Signore, tu sei stato per noi un rifugio
di generazione in generazione.
Prima che nascessero i monti
e la terra e il mondo fossero generati,
da sempre e per sempre tu sei, o Dio […]
Gli anni della nostra vita sono settanta,
ottanta per i più robusti,
e il loro agitarsi è fatica e delusione;
passano presto e noi voliamo via.
Insegnaci a contare i nostri giorni
e acquisteremo un cuore saggio.
Ritorna, Signore: fino a quando?
Abbi pietà dei tuoi servi!
Saziaci al mattino con il tuo amore:
esulteremo e gioiremo per tutti i nostri giorni.
Rendici la gioia per i giorni in cui ci hai afflitti,
per gli anni in cui abbiamo visto il male.

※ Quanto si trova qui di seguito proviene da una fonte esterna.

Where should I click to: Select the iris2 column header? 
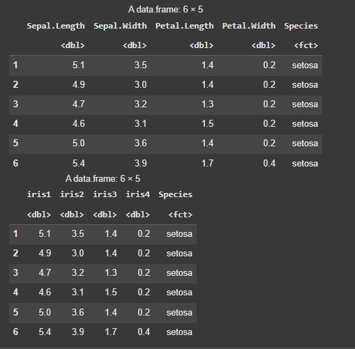coord(72,194)
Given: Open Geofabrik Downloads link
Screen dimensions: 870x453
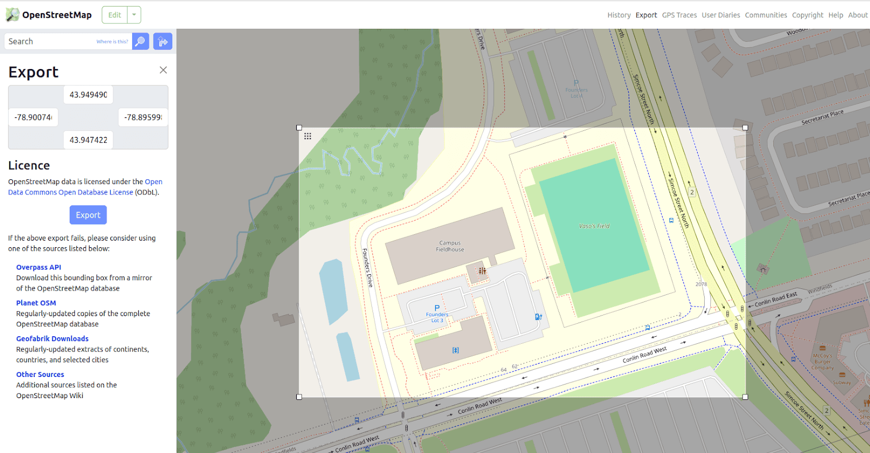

Si manifesti ai tuoi servi la tua opera
e il tuo splendore ai loro figli.
Sia su di noi la dolcezza del Signore, nostro Dio:
rendi salda per noi l’opera delle nostre mani,
l’opera delle nostre mani rendi salda.
salmo 89 (90)
La nostra salvezza, la nostra nascita o ri-nascita dipenderà sempre dal saper accogliere, confidando non solo sulle nostre forze ma su quelle di un Padre che “è roccia eterna”… Che la nostra vita possa poggiare sulla roccia che sei Tu e che è la Tua Parola per noi…sempre più su di Te e meno su noi stessi, “sugli uomini ed ancor meno sui potenti”. TU SEI…?? Che ogni uomo possa trovare la sua risposta o tentare ogni giorno di rispondere con il Tuo aiuto.
Grazie Don Stefano per queste riflessioni e provocazioni, sempre calzanti. Soprattutto ora che ci si trova magari con l’ansia di dover scegliere in quale comune fermarsi per passare il Natale, quando probabilmente la questione non è tanto “dove” ma “come” condividere questa festa. Grazie, una volta di più, perché ci aiuti a cambiare un po’ la prospettiva, fondamentale per mantenerci autenticamente attenti.